What is asked: Output the material from the line with "Given: Click the 政务服务门户 person icon" to the line with "(1017, 435)" as a two-column CSV with the columns request and coordinates, one row per request, holding its text and its answer, each in a single quoted field with line breaks replaced by spaces.
_ _ _ _ _ _ _
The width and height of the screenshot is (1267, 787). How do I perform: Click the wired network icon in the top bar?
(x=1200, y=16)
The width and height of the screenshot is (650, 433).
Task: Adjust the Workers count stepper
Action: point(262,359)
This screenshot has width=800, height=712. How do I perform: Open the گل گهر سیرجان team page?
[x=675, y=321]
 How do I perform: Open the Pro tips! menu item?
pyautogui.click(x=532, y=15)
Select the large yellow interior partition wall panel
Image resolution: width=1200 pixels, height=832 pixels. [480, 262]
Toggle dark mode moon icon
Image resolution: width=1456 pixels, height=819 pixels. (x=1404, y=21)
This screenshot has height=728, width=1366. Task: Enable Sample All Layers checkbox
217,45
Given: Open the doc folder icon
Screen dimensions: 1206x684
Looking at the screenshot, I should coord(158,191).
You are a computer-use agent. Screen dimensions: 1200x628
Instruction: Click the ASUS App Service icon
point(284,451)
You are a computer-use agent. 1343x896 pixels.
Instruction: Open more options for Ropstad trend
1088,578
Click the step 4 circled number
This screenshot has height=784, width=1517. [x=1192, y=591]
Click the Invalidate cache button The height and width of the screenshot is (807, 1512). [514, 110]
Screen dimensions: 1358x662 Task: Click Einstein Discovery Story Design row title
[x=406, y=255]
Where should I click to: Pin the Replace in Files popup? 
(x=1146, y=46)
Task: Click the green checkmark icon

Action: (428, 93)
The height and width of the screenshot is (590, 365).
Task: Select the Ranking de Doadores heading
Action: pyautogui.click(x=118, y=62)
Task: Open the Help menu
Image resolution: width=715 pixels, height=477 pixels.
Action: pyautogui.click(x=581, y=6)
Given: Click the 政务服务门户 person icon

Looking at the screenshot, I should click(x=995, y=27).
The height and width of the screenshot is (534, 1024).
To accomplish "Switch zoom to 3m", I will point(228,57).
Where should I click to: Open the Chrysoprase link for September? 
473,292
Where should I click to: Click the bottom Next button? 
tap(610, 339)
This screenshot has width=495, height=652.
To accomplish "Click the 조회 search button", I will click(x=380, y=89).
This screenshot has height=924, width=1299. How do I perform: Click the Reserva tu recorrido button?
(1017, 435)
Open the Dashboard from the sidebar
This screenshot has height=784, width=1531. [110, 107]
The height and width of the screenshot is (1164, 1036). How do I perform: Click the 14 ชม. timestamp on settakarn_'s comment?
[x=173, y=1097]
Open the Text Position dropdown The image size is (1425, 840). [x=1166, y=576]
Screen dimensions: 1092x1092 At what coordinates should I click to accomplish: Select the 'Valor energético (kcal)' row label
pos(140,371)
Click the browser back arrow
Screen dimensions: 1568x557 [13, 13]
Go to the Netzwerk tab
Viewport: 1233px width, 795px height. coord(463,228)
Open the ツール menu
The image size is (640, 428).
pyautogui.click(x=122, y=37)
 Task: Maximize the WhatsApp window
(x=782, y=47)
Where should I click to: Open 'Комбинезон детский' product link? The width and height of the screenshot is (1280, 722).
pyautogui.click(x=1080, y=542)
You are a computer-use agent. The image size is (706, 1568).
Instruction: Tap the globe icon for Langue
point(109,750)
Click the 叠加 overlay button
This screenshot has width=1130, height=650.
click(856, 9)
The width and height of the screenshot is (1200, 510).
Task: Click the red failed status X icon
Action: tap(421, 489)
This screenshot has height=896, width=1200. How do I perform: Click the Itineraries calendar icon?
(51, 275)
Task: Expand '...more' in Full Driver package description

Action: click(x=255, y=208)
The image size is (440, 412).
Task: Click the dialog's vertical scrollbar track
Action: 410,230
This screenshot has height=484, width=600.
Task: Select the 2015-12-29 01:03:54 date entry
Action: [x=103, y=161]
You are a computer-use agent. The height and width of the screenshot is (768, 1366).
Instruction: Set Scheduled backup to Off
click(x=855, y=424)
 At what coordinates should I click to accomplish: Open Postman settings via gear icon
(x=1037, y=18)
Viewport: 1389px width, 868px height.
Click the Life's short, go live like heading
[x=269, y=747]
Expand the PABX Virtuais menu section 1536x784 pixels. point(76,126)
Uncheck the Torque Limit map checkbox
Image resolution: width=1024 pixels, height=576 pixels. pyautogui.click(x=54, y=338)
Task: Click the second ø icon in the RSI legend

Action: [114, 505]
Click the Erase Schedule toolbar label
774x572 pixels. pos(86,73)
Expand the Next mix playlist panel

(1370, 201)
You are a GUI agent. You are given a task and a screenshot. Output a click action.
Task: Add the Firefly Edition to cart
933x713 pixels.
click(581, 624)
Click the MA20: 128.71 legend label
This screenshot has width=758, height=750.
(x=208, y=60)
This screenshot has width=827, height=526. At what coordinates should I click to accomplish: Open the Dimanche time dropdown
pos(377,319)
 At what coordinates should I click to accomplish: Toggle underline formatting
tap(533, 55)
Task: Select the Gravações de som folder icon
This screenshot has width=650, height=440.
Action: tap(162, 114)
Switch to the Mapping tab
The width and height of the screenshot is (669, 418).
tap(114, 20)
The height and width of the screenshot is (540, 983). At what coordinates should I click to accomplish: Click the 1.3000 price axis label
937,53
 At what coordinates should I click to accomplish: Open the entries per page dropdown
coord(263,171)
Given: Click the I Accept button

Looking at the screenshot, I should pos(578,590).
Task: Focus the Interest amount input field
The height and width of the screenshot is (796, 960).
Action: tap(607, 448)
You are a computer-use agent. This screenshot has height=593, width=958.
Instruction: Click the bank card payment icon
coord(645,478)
_ _ _ _ _ _ _
Response for this exercise:
request,coordinates
"Given: Click the 政务服务门户 person icon","Looking at the screenshot, I should click(x=995, y=27)."
"The height and width of the screenshot is (534, 1024). To accomplish ""Switch zoom to 3m"",","I will point(228,57)."
"Where should I click to: Open the Chrysoprase link for September?","473,292"
"Where should I click to: Click the bottom Next button?","tap(610, 339)"
"This screenshot has width=495, height=652. To accomplish ""Click the 조회 search button"",","I will click(x=380, y=89)."
"This screenshot has height=924, width=1299. How do I perform: Click the Reserva tu recorrido button?","(1017, 435)"